L’année 2026 devrait être retenue comme le moment où les vieilles prétentions se sont enfin effondrées — quand les sphères d’influence, si longtemps niées dans les salons convenables, se sont réaffirmées, et que le dernier éclat d’un empire colonial a commencé, pour finir, à pâlir.
Par-dessus tout, nous assistons à un retour à une grammaire plus ancienne de la conduite internationale : des règles jadis familières, qui reviennent avec une clarté presque indécente.
Seuls ceux qui auront l’intelligence de reconnaître ces inflexions — et la discipline de s’y adapter sans délai — continueront à prospérer.
Qu’on commence par la carte du monde proposée lors du sommet d’Anchorage du 15 août 2025. Elle divise le globe en trois grandes zones d’influence — encore tracées selon des contours plutôt indulgents, et actuellement en cours de négociation pour une définition plus nette.
En termes simples, nous voyons l’ordre international se réorganiser après le sommet d’Anchorage (15 août 2025), le cessez-le-feu à Gaza (10 octobre 2025) et l’opération au Venezuela (3 janvier 2026).

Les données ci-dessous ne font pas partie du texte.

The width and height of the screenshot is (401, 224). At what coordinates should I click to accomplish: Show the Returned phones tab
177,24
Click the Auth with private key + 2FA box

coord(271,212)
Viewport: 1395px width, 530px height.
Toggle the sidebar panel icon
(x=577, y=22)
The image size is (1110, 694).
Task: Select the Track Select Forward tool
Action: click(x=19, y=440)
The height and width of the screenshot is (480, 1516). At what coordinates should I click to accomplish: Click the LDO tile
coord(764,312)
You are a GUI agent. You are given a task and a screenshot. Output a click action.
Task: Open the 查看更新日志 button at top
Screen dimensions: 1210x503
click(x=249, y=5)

Il devient désormais difficile d’éviter la conclusion évidente : les présidents Donald Trump et Vladimir Poutine, réunis en Alaska, se seraient partagé le monde. Le prochain sommet Trump–Xi est censé en apporter la bénédiction formelle.
À l’heure actuelle, le seul document dont nous disposions est la carte de l’État-major général russe publiée par Andrei Martyanov. Elle partitionne le monde en trois sphères d’influence — un agencement qui ne contredit pas la rhétorique à la mode de la « multipolarité ».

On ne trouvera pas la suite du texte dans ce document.